── Exercise input ──
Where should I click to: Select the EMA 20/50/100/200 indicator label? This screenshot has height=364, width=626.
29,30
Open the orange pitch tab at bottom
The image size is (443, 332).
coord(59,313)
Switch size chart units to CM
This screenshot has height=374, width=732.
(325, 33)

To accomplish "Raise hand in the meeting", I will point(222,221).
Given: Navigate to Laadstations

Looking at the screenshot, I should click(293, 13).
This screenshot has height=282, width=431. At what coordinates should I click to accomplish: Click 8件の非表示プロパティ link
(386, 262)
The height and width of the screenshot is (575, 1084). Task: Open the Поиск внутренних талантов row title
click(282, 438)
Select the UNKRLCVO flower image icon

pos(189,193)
───
── Exercise input ──
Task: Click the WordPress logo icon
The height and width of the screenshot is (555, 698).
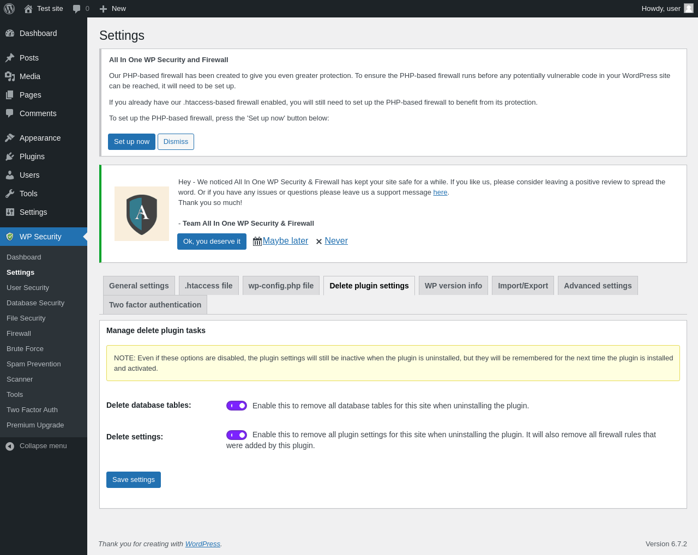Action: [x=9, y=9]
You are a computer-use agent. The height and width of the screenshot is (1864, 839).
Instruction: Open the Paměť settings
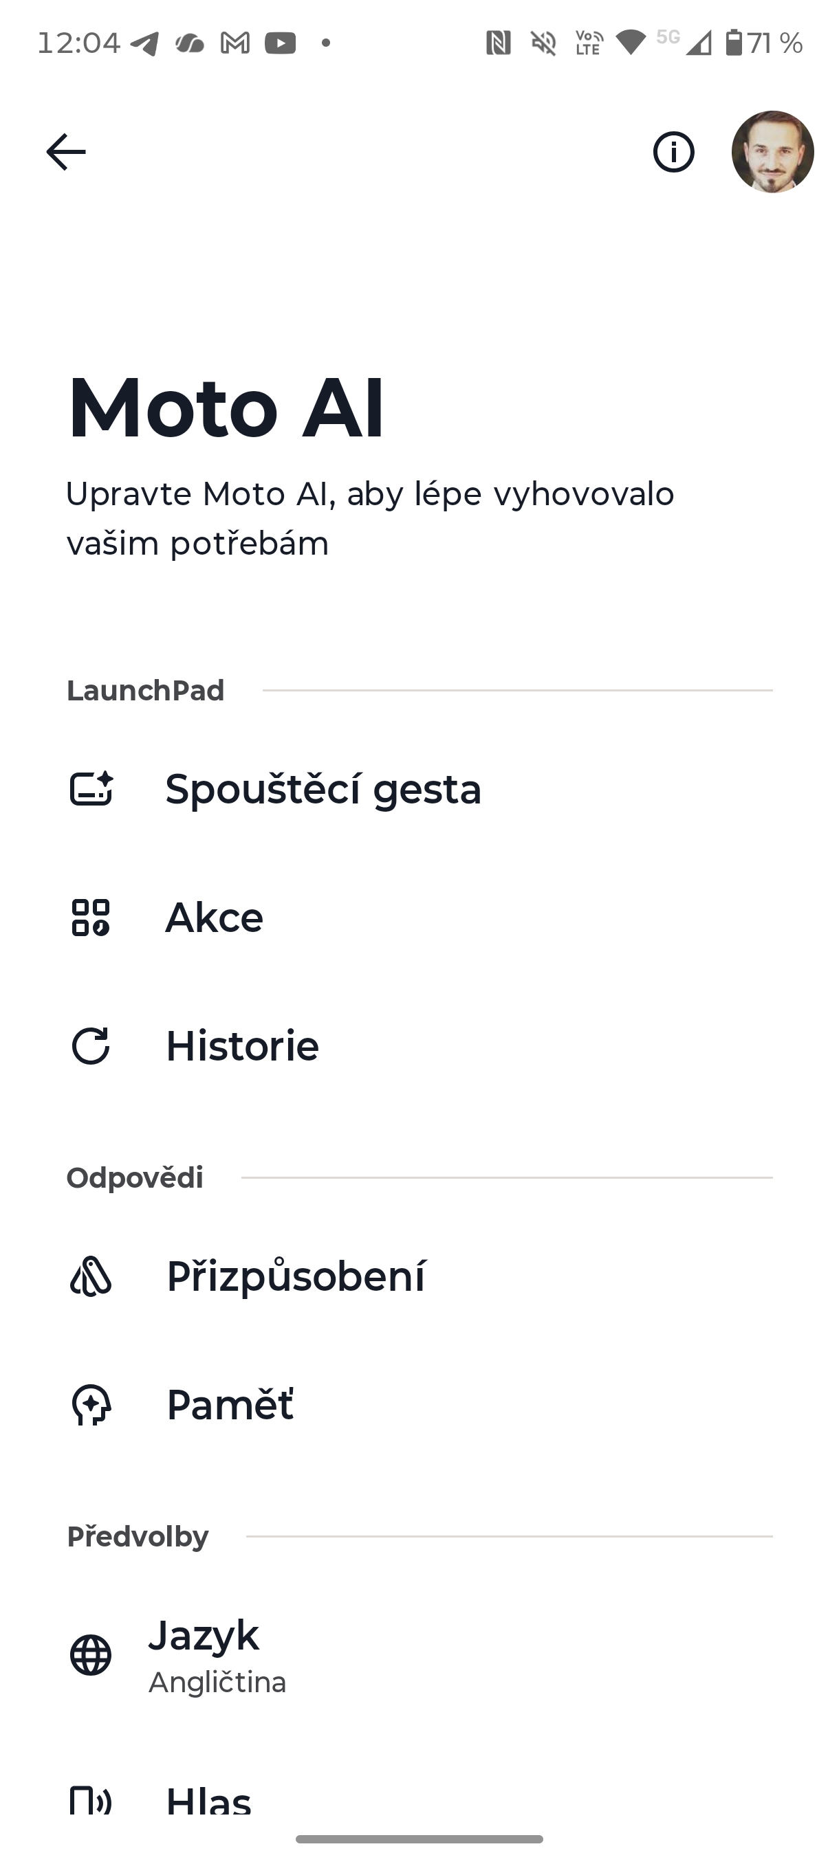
───
> _Problem details_
Only one stretch of the entries above is needed: the lines from the one containing "Task: Click the WordPress logo icon" through the one containing "Instruction: Open the Paměť settings". Copy it exactly, without the pictures.

> _Answer to the exercise_
Task: Click the WordPress logo icon
The height and width of the screenshot is (555, 698).
Action: [x=9, y=9]
You are a computer-use agent. The height and width of the screenshot is (1864, 839).
Instruction: Open the Paměť settings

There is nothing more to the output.